Sinful Desire

“I had to keep you safe.”

“Why did he have to die to keep us safe? He didn’t have to die.” But even as the words came out of his mouth, he knew there was no point to them. The decision had been made eighteen years ago—whether for drugs, for money, for her lover, or from fear. He might not ever know why she did it. All he knew now was she did.

“I love you and your sister and your brothers so much and I do, I still do. I swear I love you so much. I love you, baby. I love you, Ryan.” She began weeping, a deep, dark keening sound like a bruised, battered thing heaving itself onto the shore, defeated.

Like Ryan.

He’d travelled here hoping for an answer, but never expecting to get one.

Instead, he’d received her confession.





Chapter Thirty-Seven


His legs were lead. His head was concrete. His heart had mutinied. It was somewhere lost in time. It was listening to Johnny Cash with his father before his dad’s friends came over. It was watching the end of the pirate show. It was wandering up and down the Strip without him.

He made a beeline for the exit, pushing past Clara and the other correctional officers, putting blinders on to avoid the rest of the visiting families. The second he left the facility, the door falling shut behind him, he crumpled on the hot stone steps. He didn’t care one lick that you could fry an egg on them.

Let him burn. Let him feel. Let the pain erase the foolishness, the shame, the utter shock.

He dropped his forehead into his hand, replaying his mother’s last words. Wishing he could go back and redo them, erase them, rewrite them.

Make them make sense.

Not that this—his life visiting a women’s correctional center each month—would ever make much sense. He shut his eyes, but all he saw was the blood in the driveway. All he heard were the screams when she found the body.

Were those fake too? Had she practiced them? Did she go to some abandoned house somewhere to rehearse her reaction to finding her husband shot dead?

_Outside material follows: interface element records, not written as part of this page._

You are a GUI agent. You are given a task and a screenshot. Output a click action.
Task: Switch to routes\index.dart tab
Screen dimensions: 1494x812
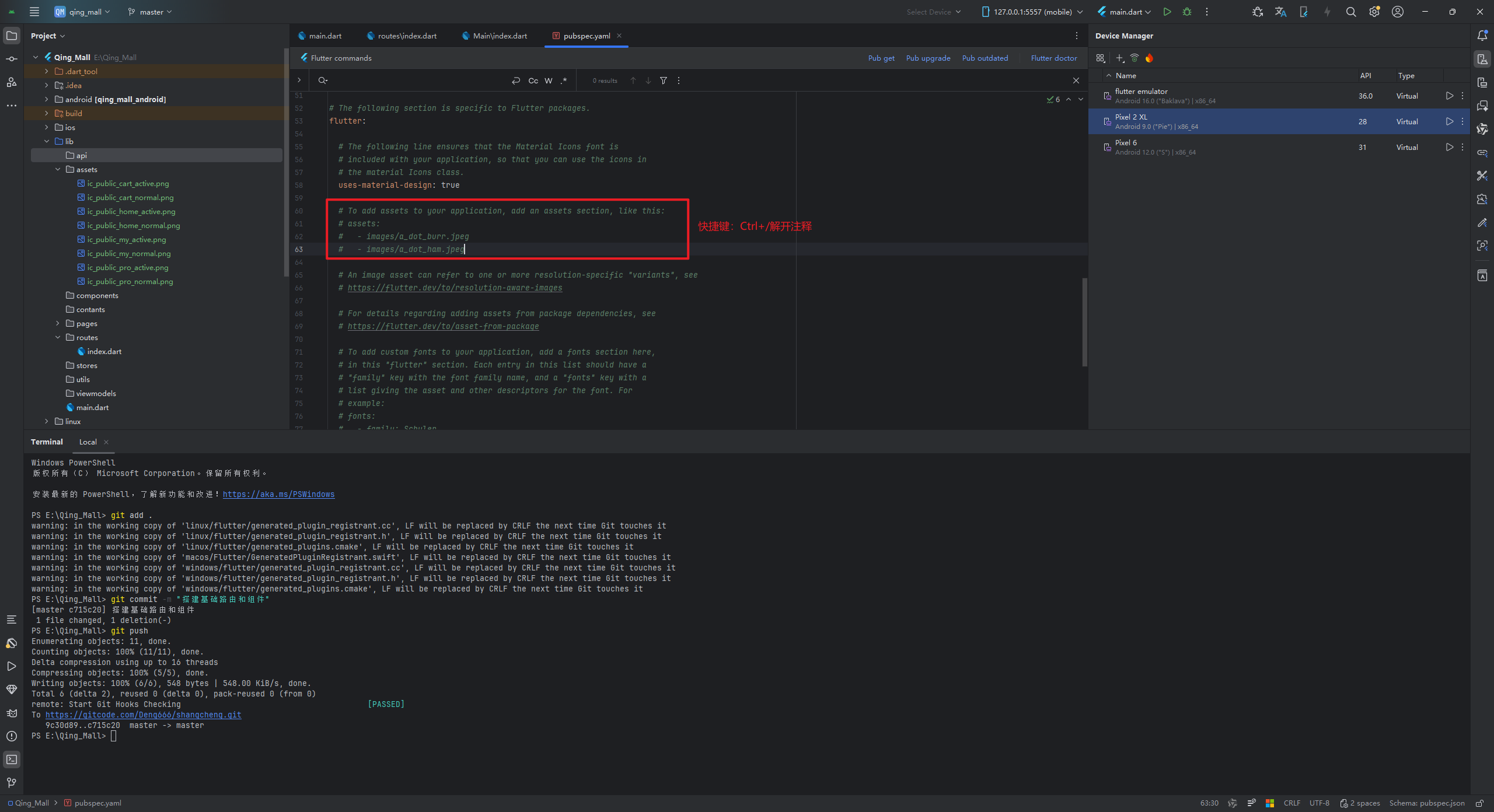[x=402, y=36]
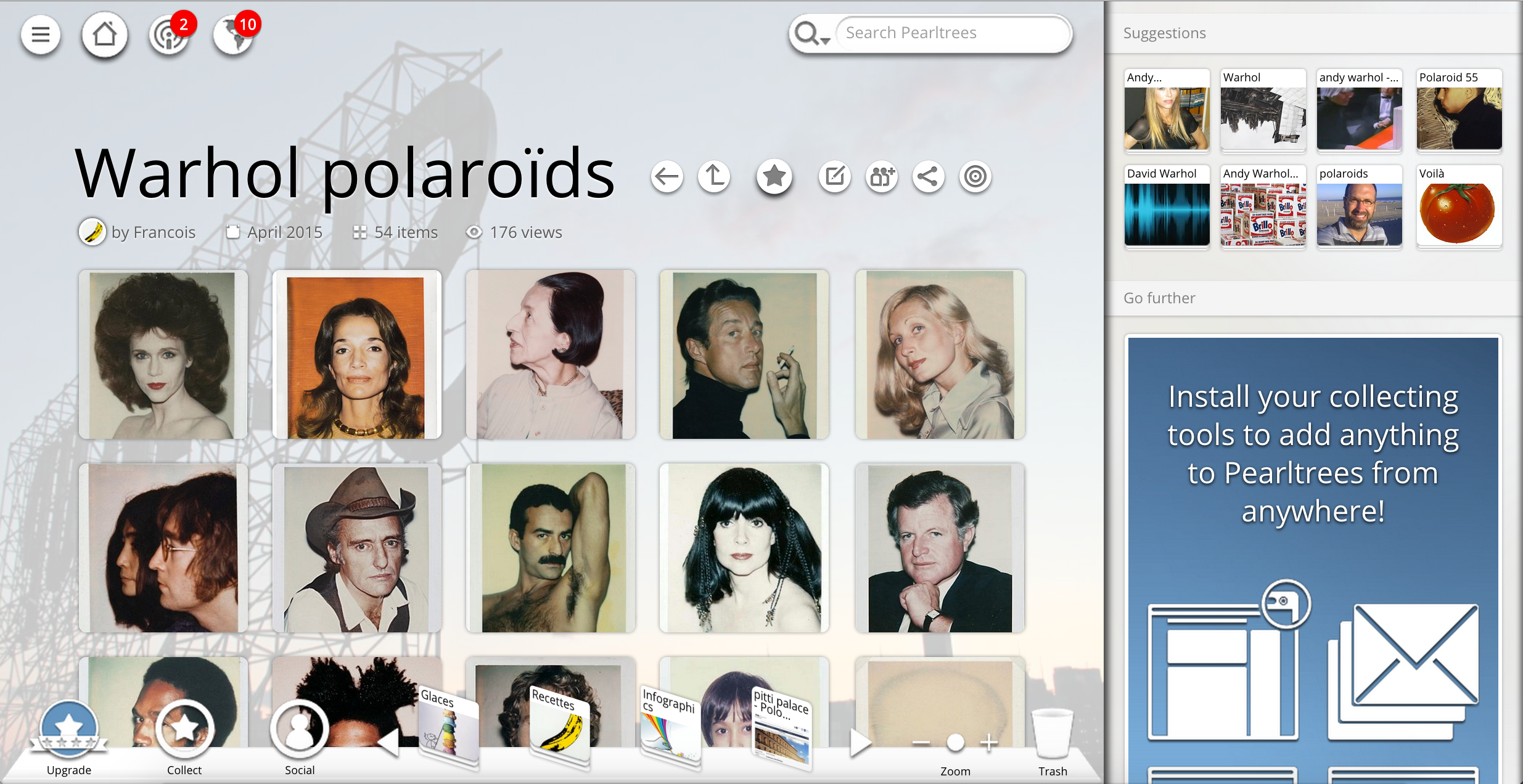Click the team up icon

[882, 177]
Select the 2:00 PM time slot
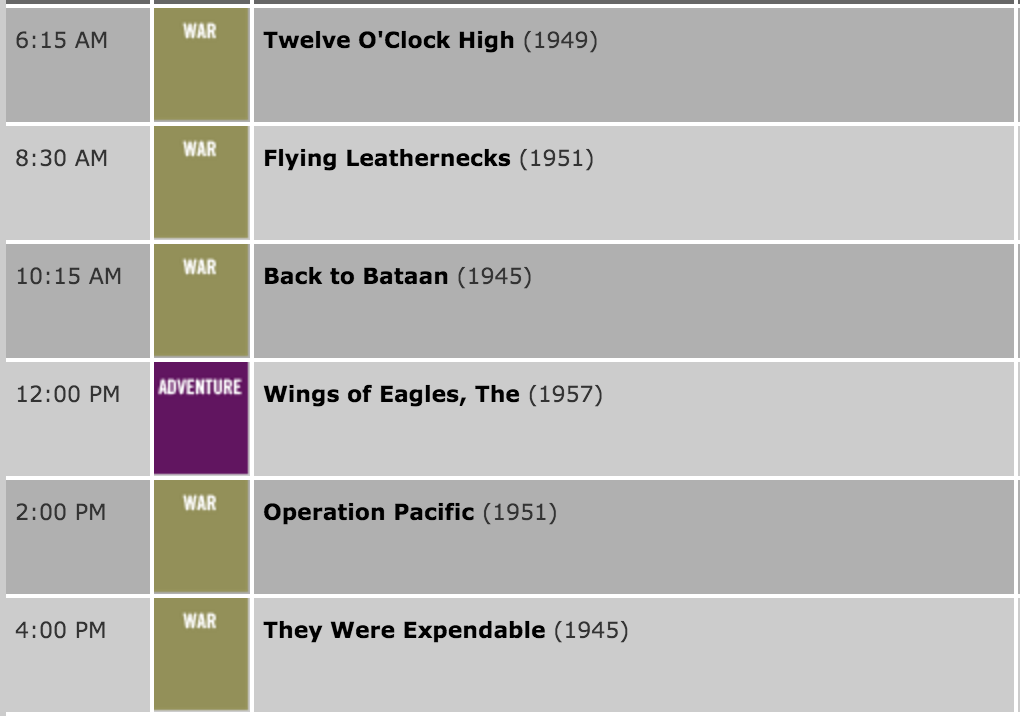Image resolution: width=1020 pixels, height=716 pixels. click(x=62, y=513)
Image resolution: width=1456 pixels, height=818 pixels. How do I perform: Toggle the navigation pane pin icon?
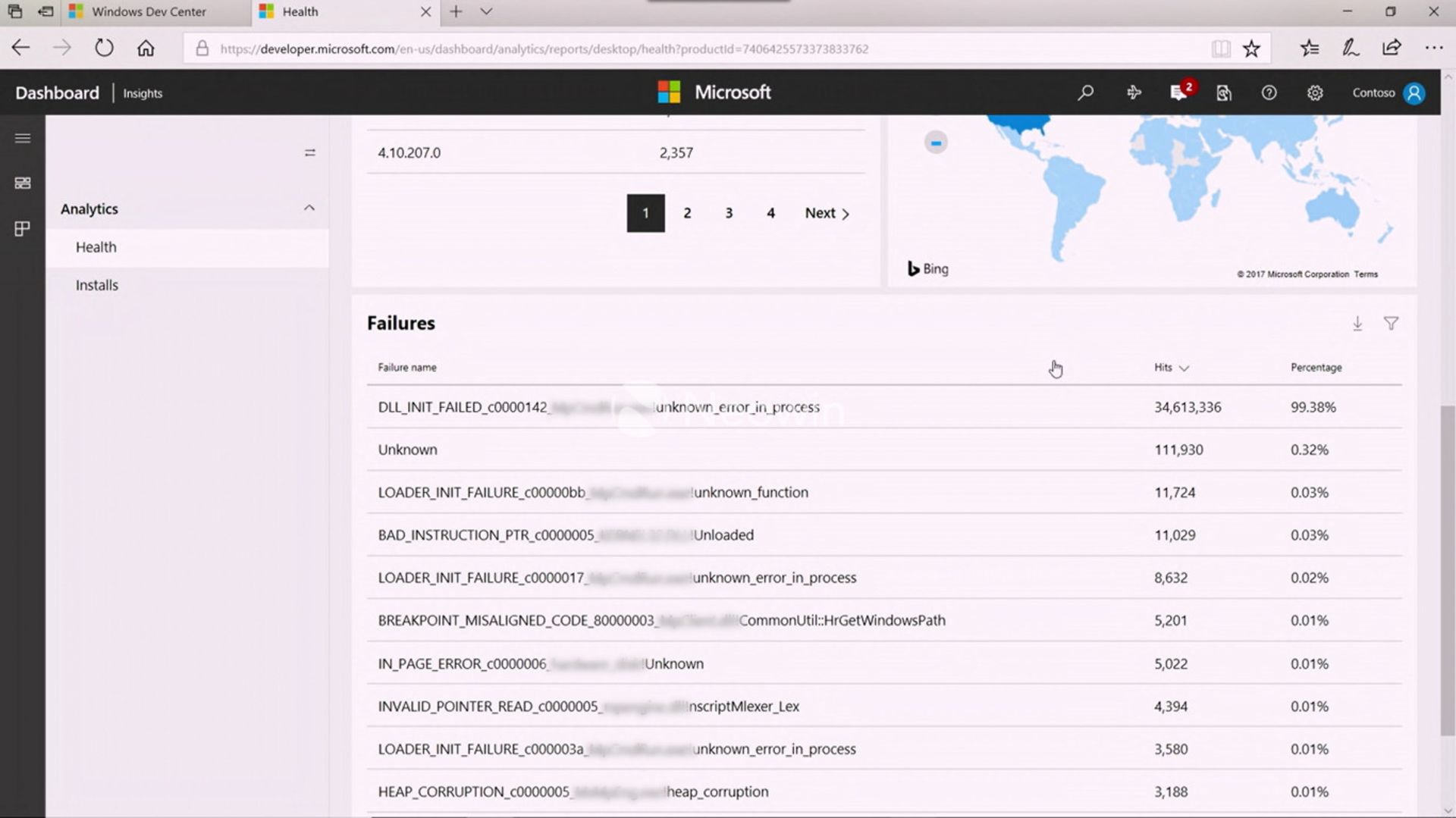coord(309,152)

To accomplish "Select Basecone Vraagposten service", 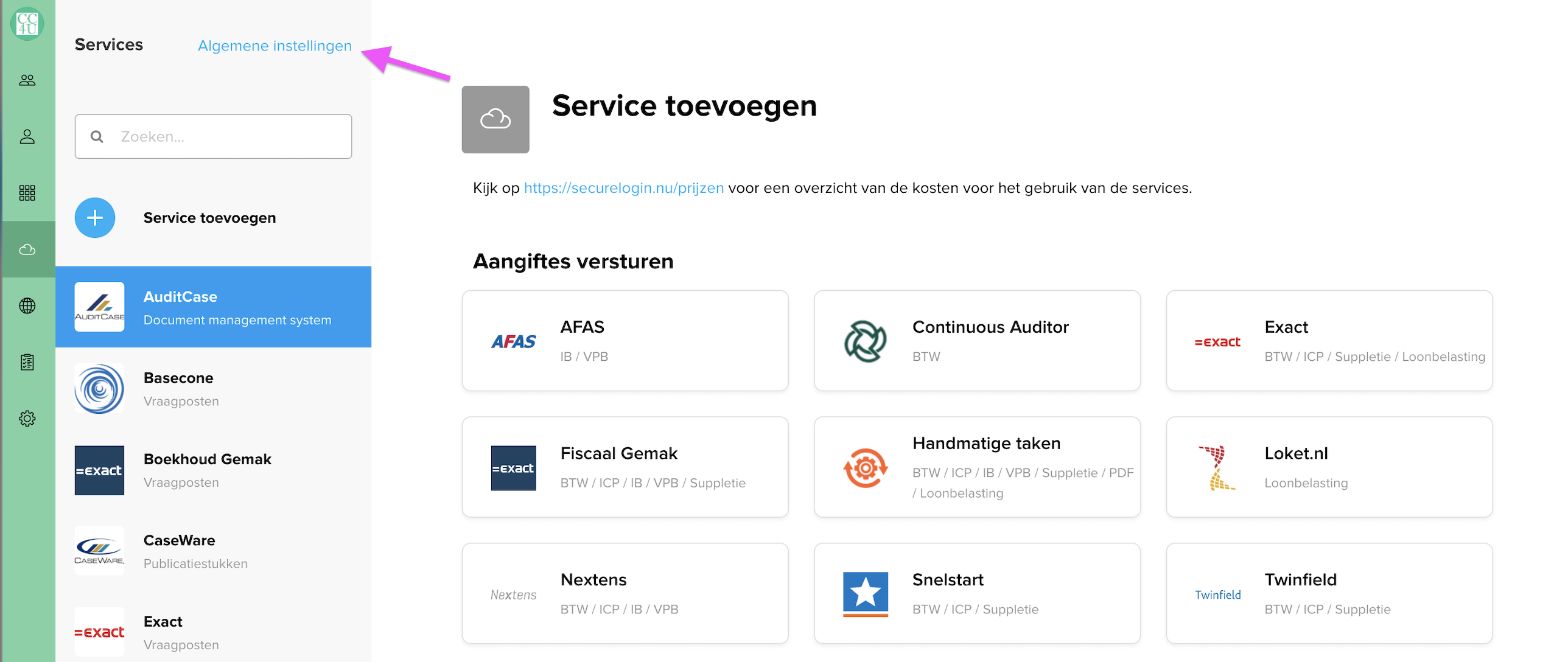I will [213, 389].
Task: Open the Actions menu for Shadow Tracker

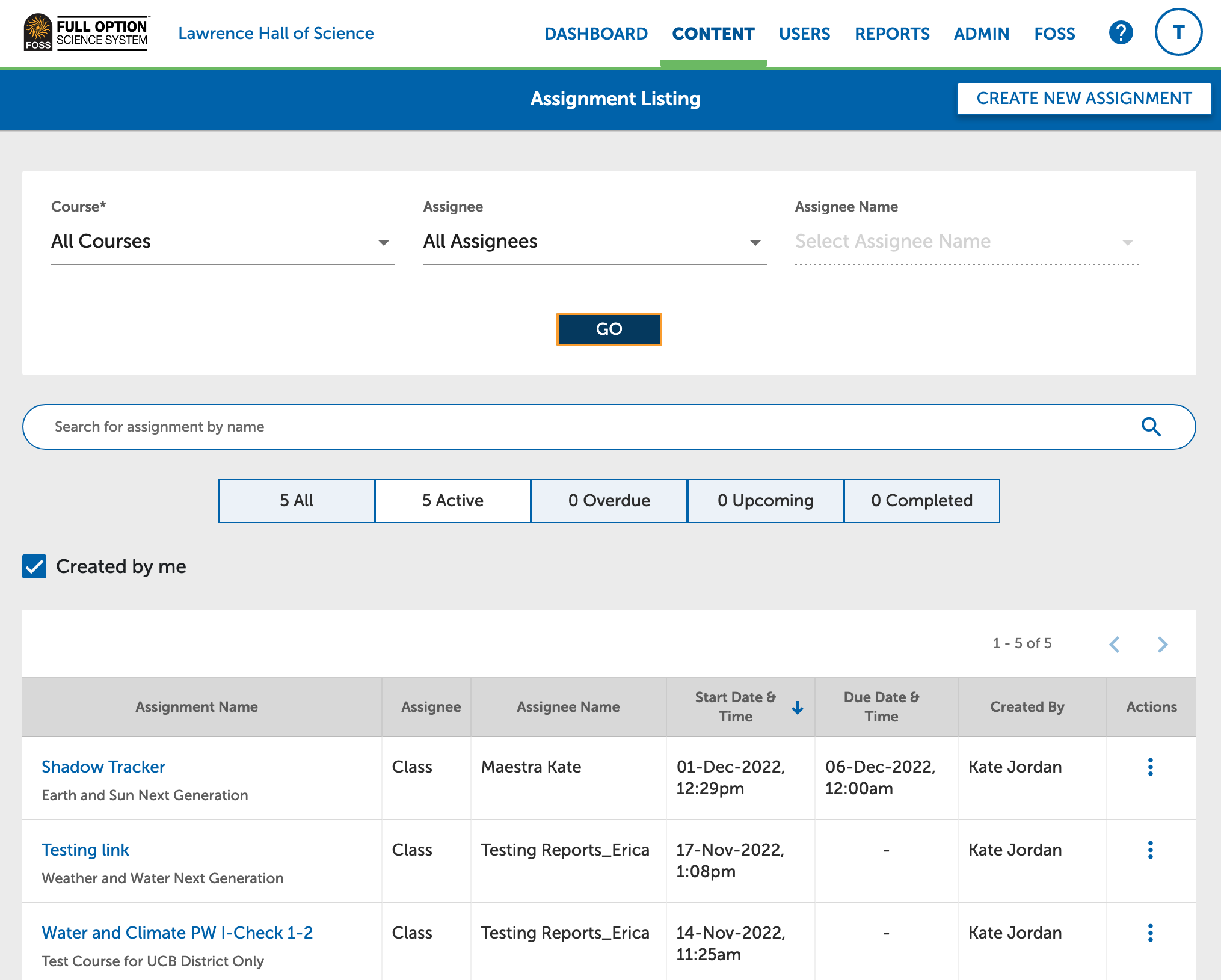Action: click(x=1151, y=767)
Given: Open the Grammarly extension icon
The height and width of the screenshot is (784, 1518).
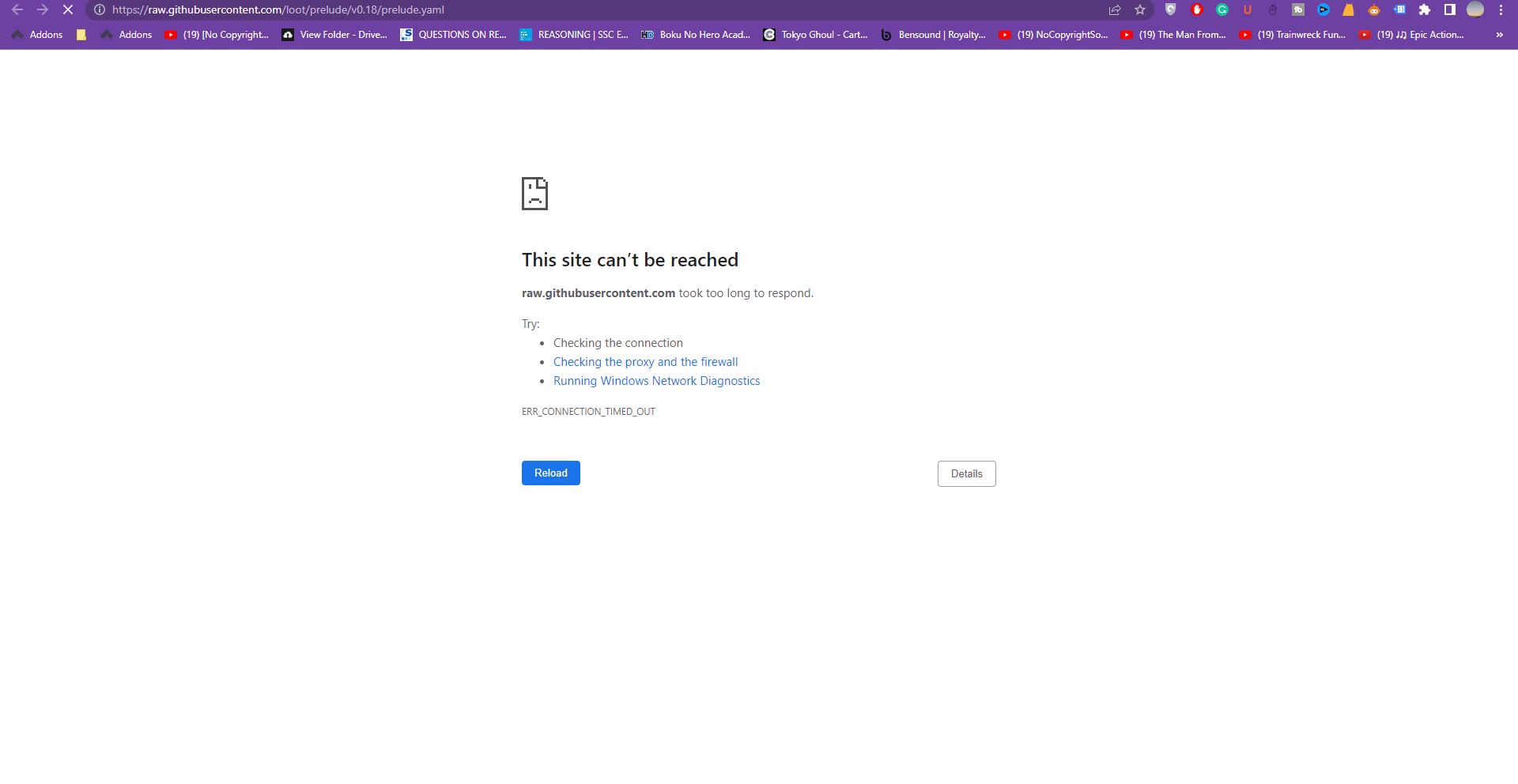Looking at the screenshot, I should click(x=1222, y=9).
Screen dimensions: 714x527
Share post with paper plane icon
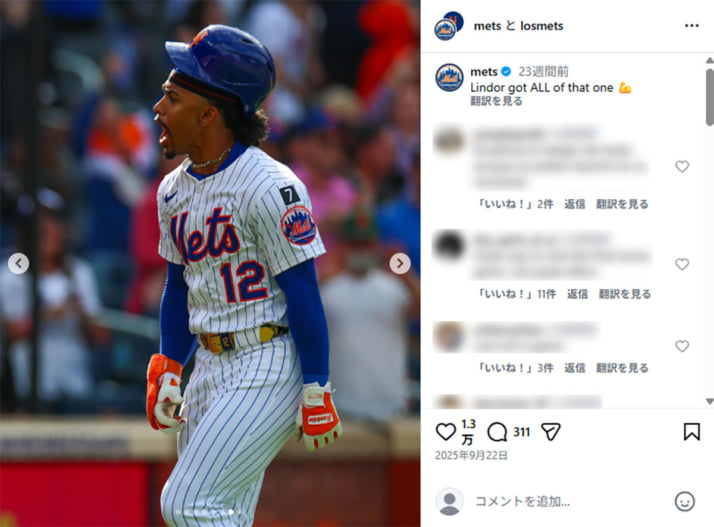coord(551,432)
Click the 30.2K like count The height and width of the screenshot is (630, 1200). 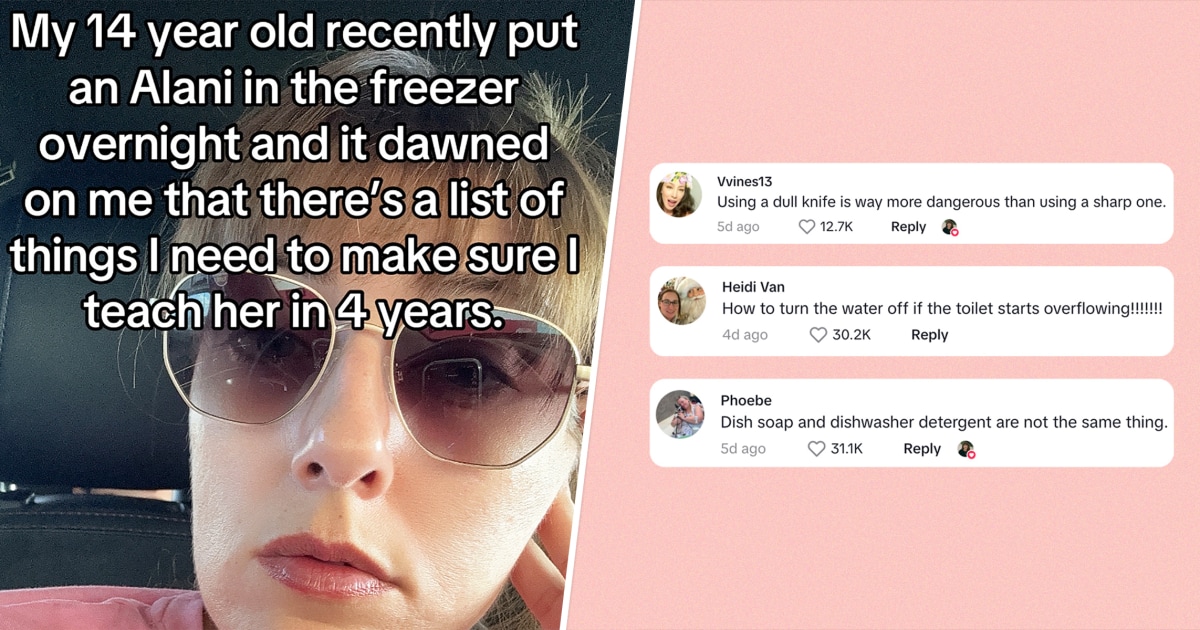(851, 335)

His stomach seized, and he coughed—a dry, hacking bark.

Then, he flinched.

A hand was on his back, rubbing the space between his shoulder blades. He lifted his head to see Clara. “Rough visit?” she asked gently, kneeling next to him.

“Yeah,” he muttered.

She nodded sagely. As if she’d seen it all. “That happens sometimes. Can I get you a Coke from the vending machine? Or a Diet Coke?”

He shook his head then realized his throat was parched. “Coke would actually be great.”

Two minutes later, she returned with two cold sodas. With a weary sigh, she settled in next to him on the steps, handed him a can and cracked open hers, taking a hearty gulp.

He did the same, narrowing his focus to the coldness of the beverage and the bubbles in the drink. “She did it,” he said heavily as he turned the can around in his hand.

Clara patted his knee. “They all did it, Ryan. That’s why they’re here.”

“Fuck,” he muttered. “I really thought…”

“Of course you did. You love her. She’s your mother. If you listen to the ladies in there,” she said, pointing her thumb at the concrete building, “there’s not a guilty one among ’em.” Clara shook her head in amusement, her brown curly hair bouncing with her. “Amazing, isn’t? A whole facility full of the innocent? Judge made a mistake. Someone else did it. Framed, I was framed,” she said, rattling off the stories the inmates told.

The last one seared into him like a cattle brand.

“That one. That was hers,” he said. Framed.

Sure, there were details he didn’t know, like twisty rat tails coiled together, which would likely take years to unravel. He didn’t know why those men made her go through with the murder, or what their motivation was. He didn’t know precisely who played what role. He didn’t know how far back in time the planning went, or where the other two men were.

But he knew this much—his mother was involved in his father’s murder.

His eighteen-year obsession had an answer.

“You’ll still come see her, right?” Clara asked.

He shrugged. “I don’t know. I mean, what’s the point?”

Clara answered in a plain, simple voice. “That’s what we do for family.”

“But she did it,” Ryan pointed out. The specifics didn’t need to be outlined. The who, what, why, where and when could be sorted out by others.

“Right,” she said slowly. “But that’s not why you come see her. You don’t come see her because she’s innocent of a crime. You come because you’re a good man. Because you have compassion. Because even the criminals of this world need someone who cares about them. Maybe she’s in for life, and she’ll never have a chance to be redeemed on the outside. But maybe the fact that you come here helps her to be a better person in this place. Maybe she finds her redemption behind bars, because of you.”

“Do they? Find redemption?”

Clara shrugged. “Some do. Some don’t. You still gotta come to work every day, right?” she said, then drained more of her soda.